What happens to our minds and memories in healthy ageing?

In our recent paper, The myth of cognitive decline, my colleagues and I suggest that the answer to this question is, “it’s complicated.” And if you think that the answer involves a steady deterioration of cognitive function, we present a series of findings that may make you think again.

Take, for instance, our ability to “retrieve” words from our memories: It’s widely believed that this ability declines as we get older. However, when we took a close look at the tests used to measure memory performance across the lifespan, we found that the truth of the matter is far less simple. Whether a word becomes harder (or easier) to recall with age can depend both on the kind of word tested, and the kind of test used. While many people find names increasingly hard to recall as they get older, on some tests of word recall, memory retrieval is unaffected by ageing. On other tests, performance actually improves with age. (I’ll talk more about this in more detail in a later post, but for now, Mark Liberman over at Language Log offers a lucid introduction to the way retrieval performance varies by test).

Not only did we find that a researcher’s choice of test can determine whether cognitive functioning appears to decline or improve with age, we also found that the results of the same cognitive test can suggest age-related declines or improvements, simply as a result of the context in which people are tested.

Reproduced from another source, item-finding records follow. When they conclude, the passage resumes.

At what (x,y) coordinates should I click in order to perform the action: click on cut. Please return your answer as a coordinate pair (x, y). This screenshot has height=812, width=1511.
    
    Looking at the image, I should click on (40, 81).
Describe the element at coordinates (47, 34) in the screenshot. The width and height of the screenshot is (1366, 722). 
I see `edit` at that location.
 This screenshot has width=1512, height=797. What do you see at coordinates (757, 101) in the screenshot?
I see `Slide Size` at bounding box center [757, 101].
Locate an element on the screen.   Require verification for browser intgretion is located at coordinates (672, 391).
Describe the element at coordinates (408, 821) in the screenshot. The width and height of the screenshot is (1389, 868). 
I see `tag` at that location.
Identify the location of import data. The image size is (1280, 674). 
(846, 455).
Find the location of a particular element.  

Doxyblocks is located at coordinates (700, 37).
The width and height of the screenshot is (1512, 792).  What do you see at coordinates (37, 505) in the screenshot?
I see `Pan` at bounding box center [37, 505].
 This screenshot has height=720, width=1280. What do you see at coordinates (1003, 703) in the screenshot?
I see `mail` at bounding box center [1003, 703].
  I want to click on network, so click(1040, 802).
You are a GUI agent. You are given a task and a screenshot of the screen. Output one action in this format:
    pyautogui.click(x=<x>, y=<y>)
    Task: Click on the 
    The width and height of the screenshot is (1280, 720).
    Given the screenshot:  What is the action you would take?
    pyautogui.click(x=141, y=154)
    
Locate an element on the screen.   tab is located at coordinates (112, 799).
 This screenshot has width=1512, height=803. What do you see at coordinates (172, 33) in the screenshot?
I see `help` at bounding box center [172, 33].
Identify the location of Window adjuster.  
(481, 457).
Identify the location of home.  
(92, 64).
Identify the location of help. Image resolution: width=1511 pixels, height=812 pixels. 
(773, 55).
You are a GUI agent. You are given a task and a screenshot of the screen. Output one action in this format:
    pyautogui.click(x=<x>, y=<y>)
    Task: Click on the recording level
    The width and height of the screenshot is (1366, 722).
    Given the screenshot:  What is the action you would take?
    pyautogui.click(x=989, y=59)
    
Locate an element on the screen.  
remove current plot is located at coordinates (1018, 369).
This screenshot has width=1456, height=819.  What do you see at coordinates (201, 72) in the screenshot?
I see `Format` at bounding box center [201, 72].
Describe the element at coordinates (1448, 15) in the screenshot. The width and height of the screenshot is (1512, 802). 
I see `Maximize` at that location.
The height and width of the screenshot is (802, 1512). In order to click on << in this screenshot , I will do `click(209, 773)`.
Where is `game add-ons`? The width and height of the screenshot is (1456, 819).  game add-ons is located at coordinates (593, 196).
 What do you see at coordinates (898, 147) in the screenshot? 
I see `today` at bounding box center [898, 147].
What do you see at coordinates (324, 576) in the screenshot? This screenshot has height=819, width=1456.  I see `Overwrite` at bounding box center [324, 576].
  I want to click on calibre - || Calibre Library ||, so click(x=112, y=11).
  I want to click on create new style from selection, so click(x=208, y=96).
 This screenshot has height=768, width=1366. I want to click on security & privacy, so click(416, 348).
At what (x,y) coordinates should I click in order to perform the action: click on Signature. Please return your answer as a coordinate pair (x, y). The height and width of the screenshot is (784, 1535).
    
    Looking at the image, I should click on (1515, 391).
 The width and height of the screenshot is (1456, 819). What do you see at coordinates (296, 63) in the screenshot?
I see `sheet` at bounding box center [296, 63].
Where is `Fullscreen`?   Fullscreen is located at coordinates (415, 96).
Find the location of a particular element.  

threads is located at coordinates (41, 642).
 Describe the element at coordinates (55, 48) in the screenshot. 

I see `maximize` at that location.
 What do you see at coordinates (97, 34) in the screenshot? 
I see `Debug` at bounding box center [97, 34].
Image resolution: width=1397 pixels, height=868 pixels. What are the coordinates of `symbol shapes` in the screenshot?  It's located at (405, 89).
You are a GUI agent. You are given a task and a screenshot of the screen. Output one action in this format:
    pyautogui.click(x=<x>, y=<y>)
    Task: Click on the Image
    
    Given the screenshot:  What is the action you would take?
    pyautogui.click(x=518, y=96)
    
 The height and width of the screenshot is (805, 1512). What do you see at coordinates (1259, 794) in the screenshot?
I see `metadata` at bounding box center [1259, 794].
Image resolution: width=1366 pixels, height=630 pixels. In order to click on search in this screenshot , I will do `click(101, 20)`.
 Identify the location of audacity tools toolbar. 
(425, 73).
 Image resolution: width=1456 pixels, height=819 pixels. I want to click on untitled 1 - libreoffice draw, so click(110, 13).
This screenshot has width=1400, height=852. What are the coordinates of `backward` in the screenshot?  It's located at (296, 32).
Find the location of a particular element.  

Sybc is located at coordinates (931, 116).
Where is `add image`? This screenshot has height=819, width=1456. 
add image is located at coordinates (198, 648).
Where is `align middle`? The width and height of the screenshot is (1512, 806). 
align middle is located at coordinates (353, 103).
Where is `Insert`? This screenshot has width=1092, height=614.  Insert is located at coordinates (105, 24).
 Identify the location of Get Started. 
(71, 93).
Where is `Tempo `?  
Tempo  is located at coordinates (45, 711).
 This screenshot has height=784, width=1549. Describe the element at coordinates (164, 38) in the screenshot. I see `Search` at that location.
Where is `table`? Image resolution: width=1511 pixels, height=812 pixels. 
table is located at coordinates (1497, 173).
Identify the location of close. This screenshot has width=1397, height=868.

The methods we use to establish our findings are fairly complicated. For our journal article, we assumed that our readers would have a fairly high degree of scientific training, and so we kept the presentation of our methods and results brief. Because our results are likely to be of interest to people who have not had that training, I thought it might be helpful to write some expanded introductions to our work, so that our findings and their implications can be more widely understood.

Today I’m going to focus on the result that I personally found most surprising, namely that, if we take the scientific literature on aging at face value, then, if I were to test your ability to generate as many words beginning with F as you can in a minute, the number of words you actually manage to produce will depend on how many other people I intend to test. If I am intending to test a lot of other folks, you will manage to generate fewer F words than if I only intend to test a small number of people.

Unless you believe in E.S.P., there may seem to be something wrong with this result. How on earth can someone possibly know how many other people a given researcher intends to test? And if the person being tested can’t know – and I hope you’ll agree, unless she is told, it seems unlikely that anyone sitting down with a researcher to generate their “F” words is going to know – then how can the number of words that person generates depend on the number of other people the researcher intends to test?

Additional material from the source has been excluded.